An introduction to email for children: fun, safe and tech savvy
There's no question that the Internet is here to stay. How you introduce your kids to the myriad of possibilities available to them on the net can make all the difference between a safe and fun experience or one fraught with danger. Setting up email is a good starting point, introducing them to the electronic world of communications. Kids can send message to classmates, family members, and teachers, communicating quickly and easily, receiving responses in just minutes. Let's take a look at the many ways email for children can enhance their experience of the net, while improving their communication skills tremendously.
Kid's educational sites are a great way to demonstrate the value of email for children. These educational sites invariably provide free newsletters, designed to inform their subscribers and keep them coming back for more.
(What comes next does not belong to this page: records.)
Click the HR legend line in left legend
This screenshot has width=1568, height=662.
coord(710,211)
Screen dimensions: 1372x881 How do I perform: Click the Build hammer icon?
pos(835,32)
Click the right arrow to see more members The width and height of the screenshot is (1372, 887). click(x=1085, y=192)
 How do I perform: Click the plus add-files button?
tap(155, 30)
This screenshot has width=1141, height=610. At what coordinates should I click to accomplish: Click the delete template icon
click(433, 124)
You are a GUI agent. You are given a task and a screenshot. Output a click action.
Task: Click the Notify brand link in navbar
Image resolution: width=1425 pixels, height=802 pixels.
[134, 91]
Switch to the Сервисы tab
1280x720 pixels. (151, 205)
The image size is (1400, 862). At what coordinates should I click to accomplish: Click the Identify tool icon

This is a safe way to allow kids to become acquainted with the virtues of cyberspace. Kids learn how to follow newsletter links to additional resources of news they can use, while passing these leads on to their friends.
When setting up email for children who are younger, be sure to monitor sites which send your kids email, and their policies. Ideally, you only want to give permission to sites which promise not to sell, trade or otherwise share your child's email address with any third parties; otherwise, your child will be 'spammed' with messages trying to sell them related products.
When you setup email for children of any age, you can use your ISP's email, or choose from several of the reputable free email hosts, such as provided by Google and Yahoo. All of these have good filtering systems to weed out the unsolicited spammers and questionable emails sent by persons or companies which are not on your child's list of contacts. You can teach your kids how to go through emails that end up in their 'spam' box and mark them, as appropriate, as spam. Your email host will then filter out any future transmissions from that sender. On the other hand, an unexpected email from a friend or relative not on their contact list, may be white-listed by designating the message 'not spam', moving it to the in box and adding that sender to their contact list. Kids will soon learn to manage this task and you can follow up with a weekly or biweekly inspection.
Email becomes much more fun and functional when their email is well organized. Teach them how to create folders to store emails from regular senders. For example, if your child subscribes to a nature newsletter, create a special folder named 'nature' to make those issues easily accessible. Instead of hundreds of messages in no particular order, except by date sent, your child can easily 'flip through' a folder to find message from Grandma, homework assignments and the like, all in an appropriately named folder.
The main danger you need to thwart when managing and setting up email for children is that of fending off those 'third parties, to whom some sites sell email addresses. You almost always have the ability to 'opt out' of such offers. If you can't opt out, don't give your email address! Otherwise, the fun and practicality of email for children is quickly spoiled by hundreds, or even thousands, of unwanted emails!
Now, let the kids jump into what the net has to offer!